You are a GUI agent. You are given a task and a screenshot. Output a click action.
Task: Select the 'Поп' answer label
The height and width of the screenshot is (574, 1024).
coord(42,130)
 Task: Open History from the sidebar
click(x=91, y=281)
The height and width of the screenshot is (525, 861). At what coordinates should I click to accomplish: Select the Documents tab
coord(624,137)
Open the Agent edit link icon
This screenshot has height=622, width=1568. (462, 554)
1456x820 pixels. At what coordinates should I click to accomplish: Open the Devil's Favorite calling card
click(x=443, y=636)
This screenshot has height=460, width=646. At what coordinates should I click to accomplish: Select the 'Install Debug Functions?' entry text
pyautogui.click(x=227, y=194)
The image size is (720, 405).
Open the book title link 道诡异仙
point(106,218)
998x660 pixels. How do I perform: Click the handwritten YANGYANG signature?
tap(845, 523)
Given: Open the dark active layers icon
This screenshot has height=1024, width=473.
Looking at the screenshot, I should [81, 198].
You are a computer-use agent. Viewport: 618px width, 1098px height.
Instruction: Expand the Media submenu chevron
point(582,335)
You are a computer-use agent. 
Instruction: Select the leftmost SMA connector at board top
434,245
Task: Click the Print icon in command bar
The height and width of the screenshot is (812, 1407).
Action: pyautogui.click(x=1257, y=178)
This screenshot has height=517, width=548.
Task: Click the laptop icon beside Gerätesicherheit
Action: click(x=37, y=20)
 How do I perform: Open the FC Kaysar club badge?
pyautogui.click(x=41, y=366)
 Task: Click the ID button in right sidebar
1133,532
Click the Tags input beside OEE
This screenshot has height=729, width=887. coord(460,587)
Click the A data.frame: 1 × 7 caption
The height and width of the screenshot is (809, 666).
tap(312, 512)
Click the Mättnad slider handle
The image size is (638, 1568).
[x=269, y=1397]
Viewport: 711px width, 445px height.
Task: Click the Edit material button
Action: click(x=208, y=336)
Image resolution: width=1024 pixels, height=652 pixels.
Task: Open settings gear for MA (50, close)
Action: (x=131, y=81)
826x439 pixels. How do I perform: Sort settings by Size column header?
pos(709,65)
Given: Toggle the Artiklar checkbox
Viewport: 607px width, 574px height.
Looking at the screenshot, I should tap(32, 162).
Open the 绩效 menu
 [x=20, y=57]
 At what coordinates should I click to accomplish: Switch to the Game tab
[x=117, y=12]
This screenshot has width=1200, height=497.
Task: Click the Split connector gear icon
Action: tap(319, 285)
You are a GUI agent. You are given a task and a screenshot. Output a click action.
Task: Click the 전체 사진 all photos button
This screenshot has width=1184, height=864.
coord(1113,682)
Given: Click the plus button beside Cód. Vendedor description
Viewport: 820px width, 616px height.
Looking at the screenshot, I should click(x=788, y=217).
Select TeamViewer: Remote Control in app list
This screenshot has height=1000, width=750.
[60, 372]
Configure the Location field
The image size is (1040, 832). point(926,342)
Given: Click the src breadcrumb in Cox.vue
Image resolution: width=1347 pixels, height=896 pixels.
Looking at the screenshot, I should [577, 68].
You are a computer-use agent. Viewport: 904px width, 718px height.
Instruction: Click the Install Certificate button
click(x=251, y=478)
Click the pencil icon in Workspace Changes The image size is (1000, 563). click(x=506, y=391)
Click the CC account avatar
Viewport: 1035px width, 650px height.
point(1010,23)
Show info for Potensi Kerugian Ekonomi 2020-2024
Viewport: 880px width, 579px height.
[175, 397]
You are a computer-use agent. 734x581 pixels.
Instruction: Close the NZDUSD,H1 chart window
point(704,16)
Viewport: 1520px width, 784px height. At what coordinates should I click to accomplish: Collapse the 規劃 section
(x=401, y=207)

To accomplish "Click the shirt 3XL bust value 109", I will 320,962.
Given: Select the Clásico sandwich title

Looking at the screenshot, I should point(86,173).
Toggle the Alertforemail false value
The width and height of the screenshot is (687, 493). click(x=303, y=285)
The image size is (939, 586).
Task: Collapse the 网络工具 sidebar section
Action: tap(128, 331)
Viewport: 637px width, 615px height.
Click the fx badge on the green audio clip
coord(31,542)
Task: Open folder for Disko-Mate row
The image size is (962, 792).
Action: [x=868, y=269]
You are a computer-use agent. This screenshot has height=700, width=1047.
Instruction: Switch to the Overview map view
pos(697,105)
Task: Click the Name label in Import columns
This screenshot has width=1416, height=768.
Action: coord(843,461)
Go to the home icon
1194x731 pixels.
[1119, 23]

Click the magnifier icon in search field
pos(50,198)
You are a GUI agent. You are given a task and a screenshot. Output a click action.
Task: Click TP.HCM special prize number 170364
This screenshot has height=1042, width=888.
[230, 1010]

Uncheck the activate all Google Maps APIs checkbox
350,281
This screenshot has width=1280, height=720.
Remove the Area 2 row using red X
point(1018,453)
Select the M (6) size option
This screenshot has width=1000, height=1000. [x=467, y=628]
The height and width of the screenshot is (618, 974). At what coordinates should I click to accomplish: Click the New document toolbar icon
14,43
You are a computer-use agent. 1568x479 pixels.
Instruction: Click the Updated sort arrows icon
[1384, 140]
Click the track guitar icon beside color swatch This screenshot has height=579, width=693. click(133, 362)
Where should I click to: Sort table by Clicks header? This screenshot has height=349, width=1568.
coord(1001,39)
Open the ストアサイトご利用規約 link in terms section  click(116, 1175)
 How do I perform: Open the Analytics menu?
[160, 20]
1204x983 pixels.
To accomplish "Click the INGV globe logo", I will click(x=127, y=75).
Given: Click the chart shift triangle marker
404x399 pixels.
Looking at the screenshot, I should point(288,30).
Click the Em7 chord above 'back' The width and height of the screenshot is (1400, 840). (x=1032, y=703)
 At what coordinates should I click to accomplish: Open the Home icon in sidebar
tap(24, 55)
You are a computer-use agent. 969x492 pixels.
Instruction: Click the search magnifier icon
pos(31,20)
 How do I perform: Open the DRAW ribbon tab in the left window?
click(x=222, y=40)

Task prompt:
Return the number of lines in the records holding the string "label", without any other words.

Written answer:
2